The ego is a monkey catapulting through the jungle: Totally fascinated by the realm of the senses, it swings from one desire to the next, one conflict to the next, one self-centered idea to the next. If you threaten it, it actually fears for its life. Let this monkey go. Let the senses go. Let desires go. Let conflicts go. Let ideas go. Let the fiction of life and death go. Just remain in the center, watching. And then forget that you are there.
Walker's HHC 10
"Kind prince," said the master, "suppose a person cuts himself loose from being fooled by the senses. Can he then become attached to the fruits of his enlightenment?"
"No, Venerable Teacher. The one who has succeeded in cutting himself loose from the attachment of the senses cannot then fasten himself to what he has attained. To do so would be to return to the enslavement of the senses, and the reign of the ego would ruin what he has attained. Therefore, one cannot hold any idea in the mind about what one has attained."

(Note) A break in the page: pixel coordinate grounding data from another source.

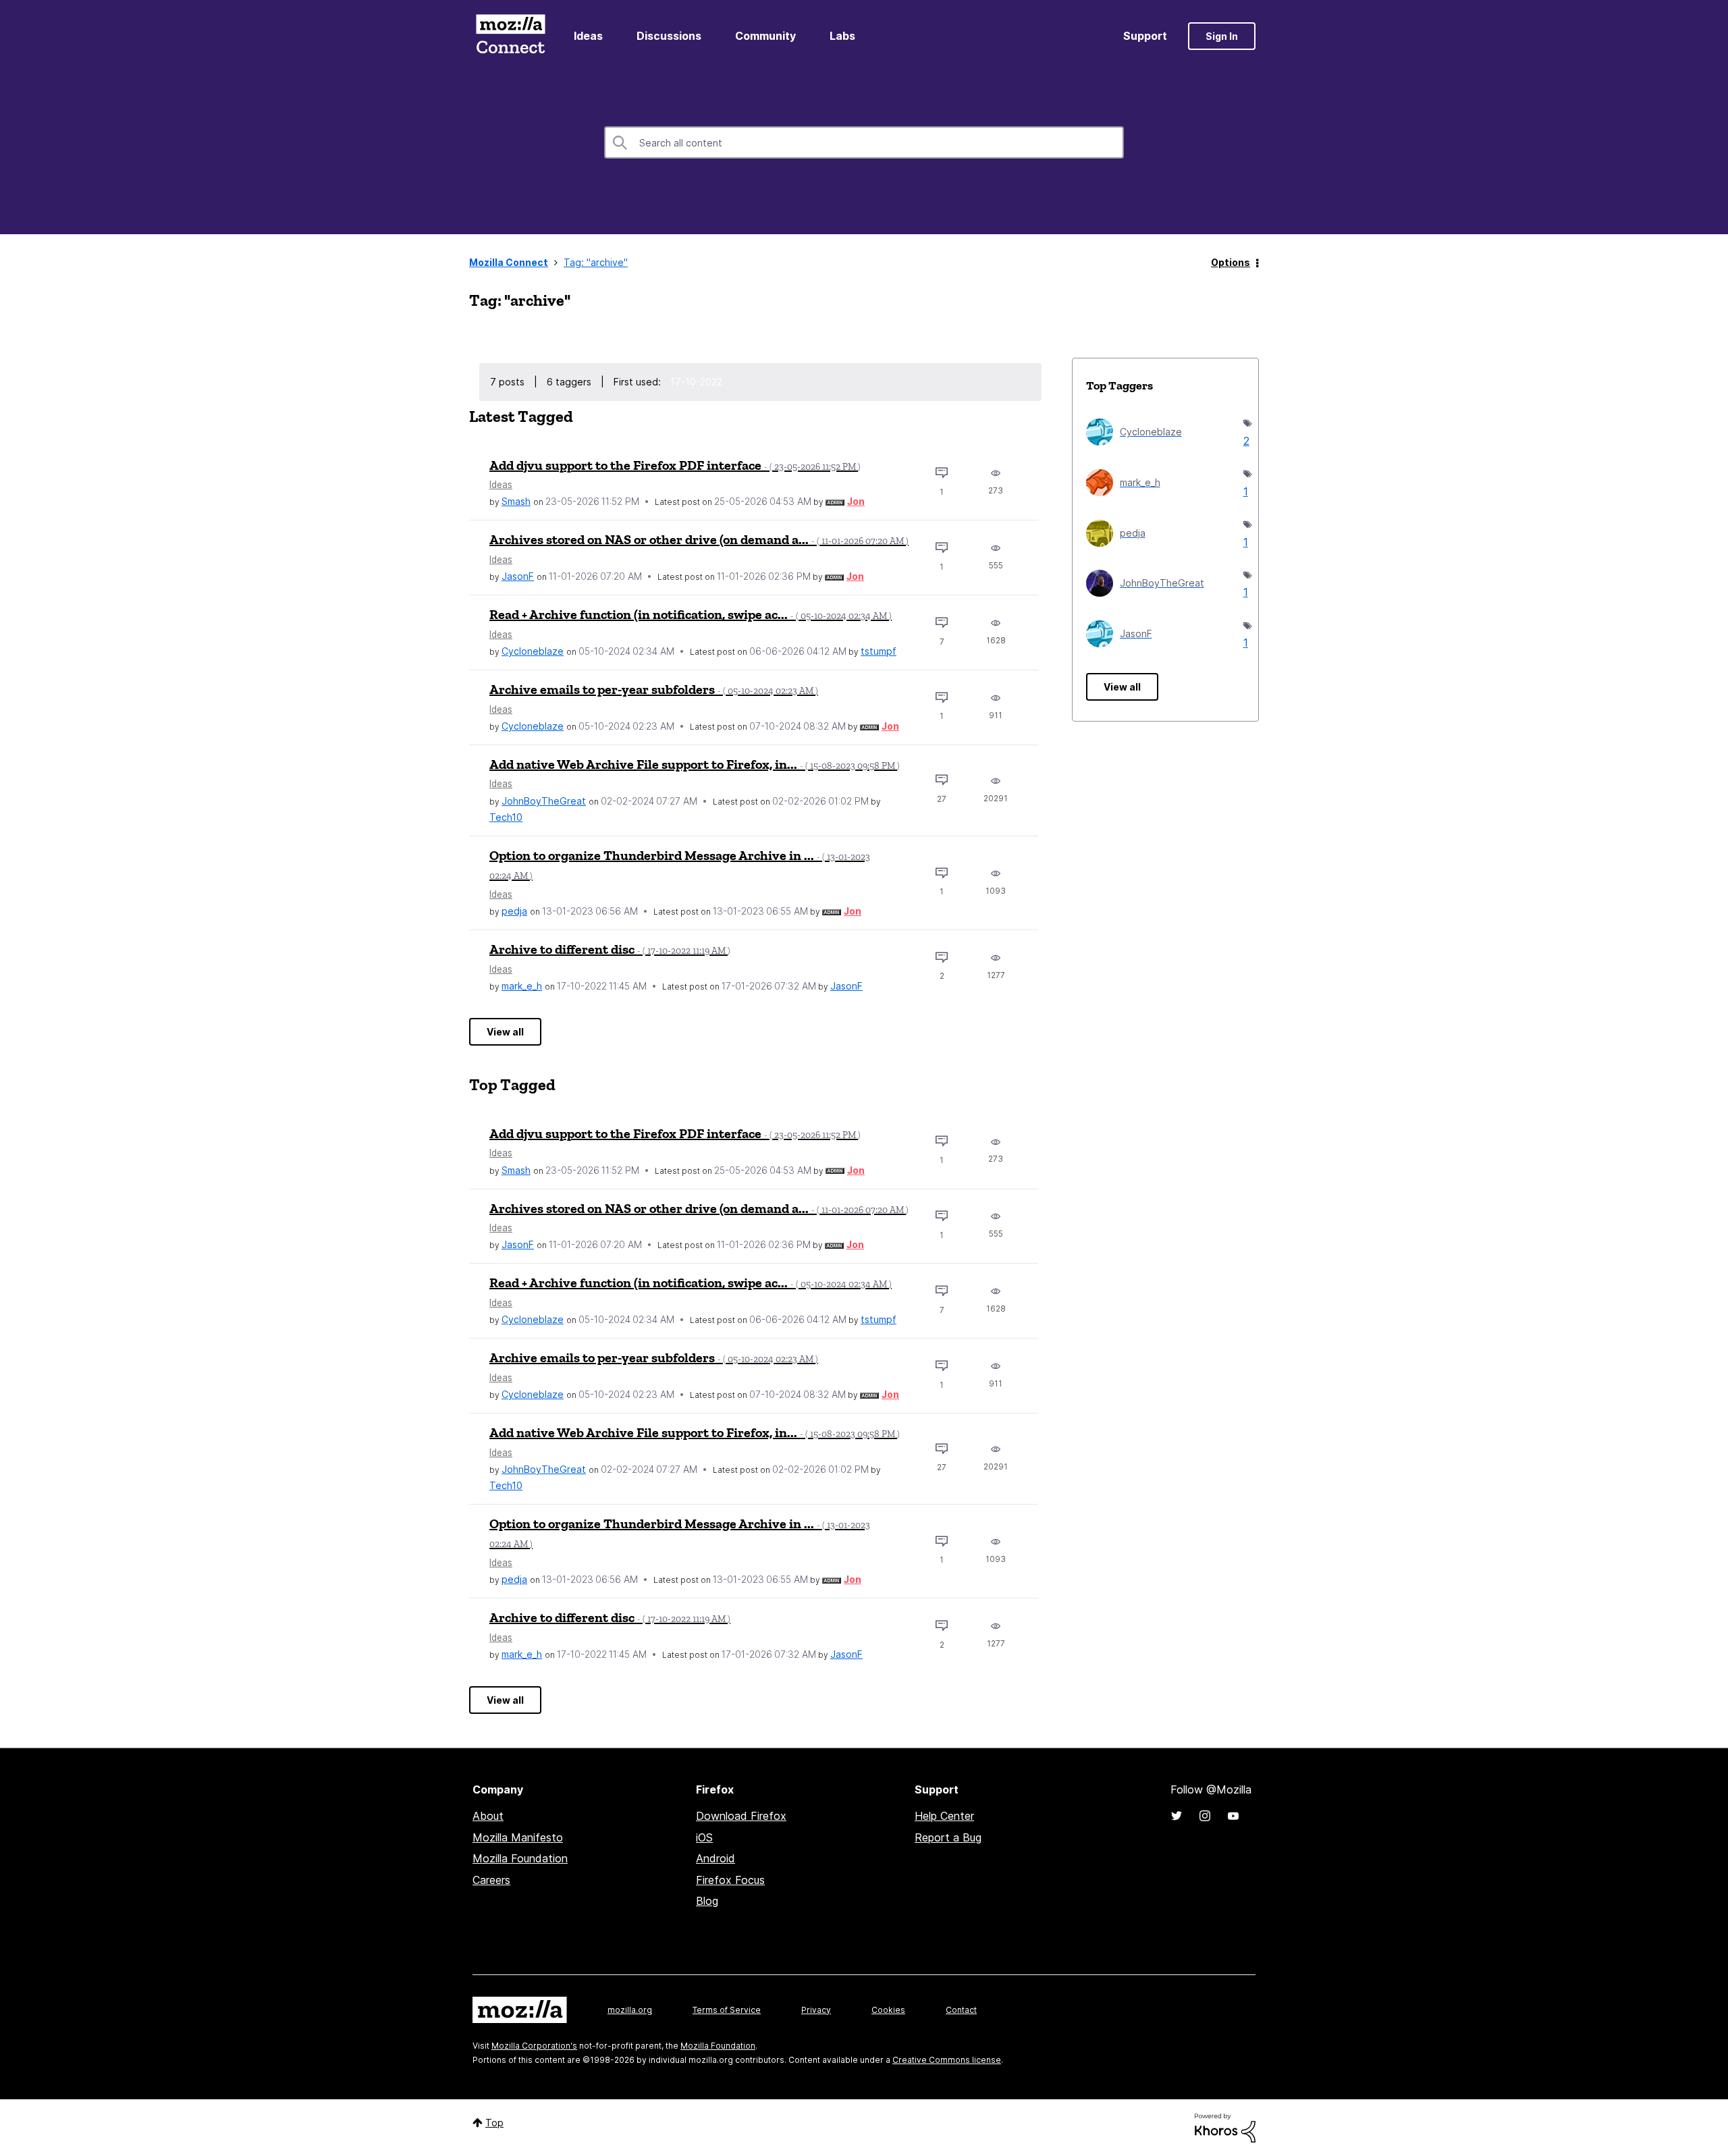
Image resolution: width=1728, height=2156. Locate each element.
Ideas (588, 36)
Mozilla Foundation (520, 1858)
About (488, 1816)
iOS (704, 1837)
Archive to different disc (609, 949)
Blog (707, 1901)
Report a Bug (948, 1837)
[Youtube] (1233, 1816)
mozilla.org (630, 2010)
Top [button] (494, 2122)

"What do you think, kind prince? Suppose a person discovers that his life has been a ceaseless pattern of coming and going. Suppose further that he decides to make this journey his last and sets out to accomplish the final purification in order to live forever in the Realm of Universal Life. Can he become attached to the idea of the culmination of his final journey?"
"No, he cannot, Venerable Teacher. The one who discovers that life is a phenomenon of coming and going also discovers that there is no such
thing as coming and going at the root of integral life. How, then, could he become attached to what is called the last journey of life?"

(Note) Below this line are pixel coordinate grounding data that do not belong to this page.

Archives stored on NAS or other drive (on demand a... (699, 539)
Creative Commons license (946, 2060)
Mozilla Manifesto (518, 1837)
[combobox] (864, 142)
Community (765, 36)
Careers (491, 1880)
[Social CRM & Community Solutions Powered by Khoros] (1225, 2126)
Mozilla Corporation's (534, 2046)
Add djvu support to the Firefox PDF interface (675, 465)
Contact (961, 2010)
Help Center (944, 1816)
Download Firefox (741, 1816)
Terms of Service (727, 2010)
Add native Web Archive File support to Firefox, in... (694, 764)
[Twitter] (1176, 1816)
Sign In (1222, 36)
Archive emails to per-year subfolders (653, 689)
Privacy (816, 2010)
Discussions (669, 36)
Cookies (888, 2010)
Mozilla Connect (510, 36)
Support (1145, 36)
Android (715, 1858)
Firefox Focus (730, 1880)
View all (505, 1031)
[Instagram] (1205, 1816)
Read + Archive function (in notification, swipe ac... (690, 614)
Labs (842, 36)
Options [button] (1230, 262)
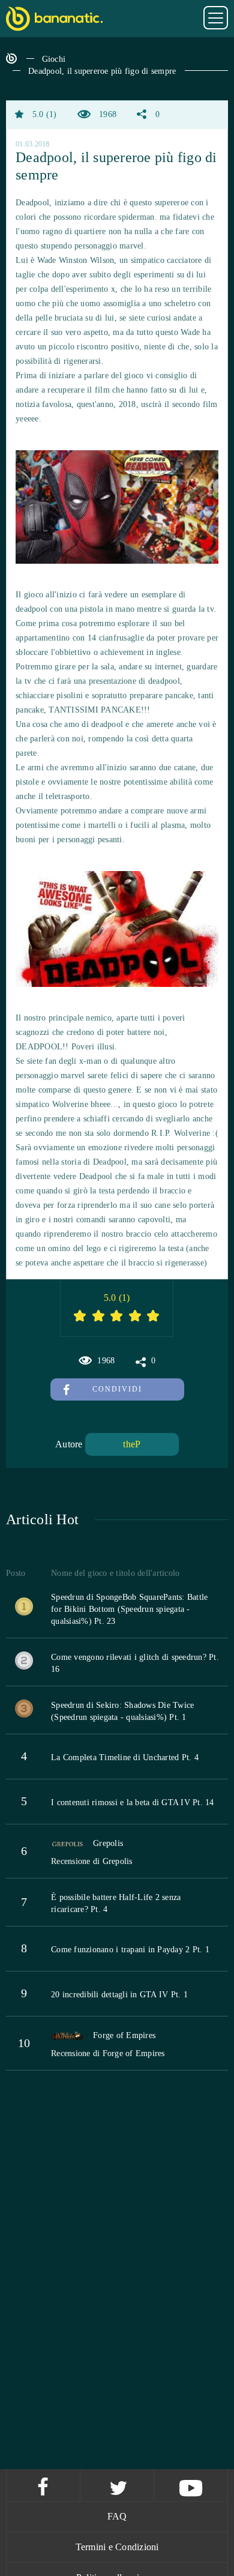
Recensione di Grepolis (92, 1861)
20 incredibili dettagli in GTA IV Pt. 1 (119, 1994)
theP (131, 1444)
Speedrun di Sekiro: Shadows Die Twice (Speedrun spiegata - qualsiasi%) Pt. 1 (122, 1711)
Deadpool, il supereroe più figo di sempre (102, 71)
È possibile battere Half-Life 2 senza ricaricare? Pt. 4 (116, 1903)
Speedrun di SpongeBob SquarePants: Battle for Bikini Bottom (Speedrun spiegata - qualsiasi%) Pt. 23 (129, 1609)
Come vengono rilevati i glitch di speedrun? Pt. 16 (135, 1663)
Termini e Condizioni (117, 2547)
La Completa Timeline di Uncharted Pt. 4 (125, 1757)
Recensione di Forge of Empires (108, 2053)
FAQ (117, 2516)
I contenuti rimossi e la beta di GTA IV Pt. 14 (132, 1802)
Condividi (117, 1389)
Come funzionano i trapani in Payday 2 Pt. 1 (130, 1949)
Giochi (54, 59)
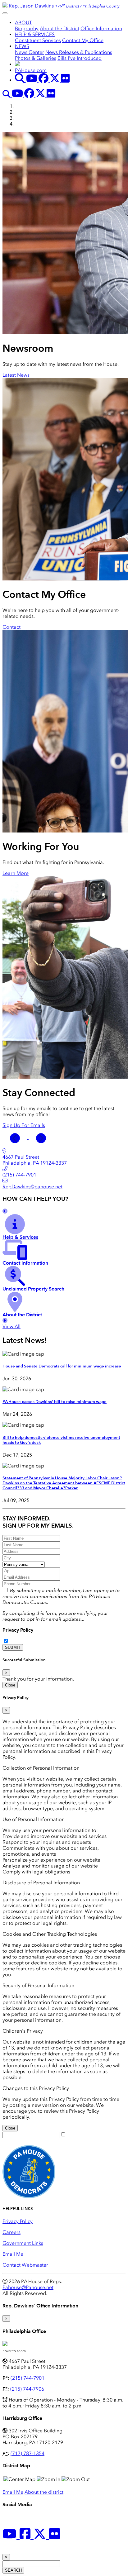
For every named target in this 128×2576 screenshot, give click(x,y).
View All (11, 1326)
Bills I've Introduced (79, 58)
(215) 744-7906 (27, 2389)
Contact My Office (82, 40)
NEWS (22, 46)
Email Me (12, 2254)
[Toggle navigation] (4, 13)
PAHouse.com (31, 70)
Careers (11, 2232)
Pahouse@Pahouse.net (27, 2287)
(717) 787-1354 (27, 2453)
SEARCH (13, 2570)
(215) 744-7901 (27, 2378)
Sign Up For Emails (23, 1125)
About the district (44, 2492)
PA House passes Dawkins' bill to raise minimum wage (54, 1401)
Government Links (22, 2243)
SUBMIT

"Then, kind prince, what do you think? Can one who has achieved the state of desireless happiness presume to have reached the state of desirelessness? Or can one who has transcended life and death to enjoy the Universal Way be happy about his attainment?"
"No, Venerable Teacher. One who has already attained the final transcendence would not think of having transcended life and death. The concepts of life and death would only trap him again in the bondage of duality with its mental framework of self and others, longevity and brevity, life and death.
"Venerable Teacher, you have attested that I have purified myself so thoroughly that no desire or conflict remain and that I have attained the highest possible level of virtue. Yet I never think about having no desires. Because I do not hold anything particular in my mind, I am on the Universal Integral Way. To be completely desireless is to achieve the happiness of agelessness; it is the way of transcendental bliss."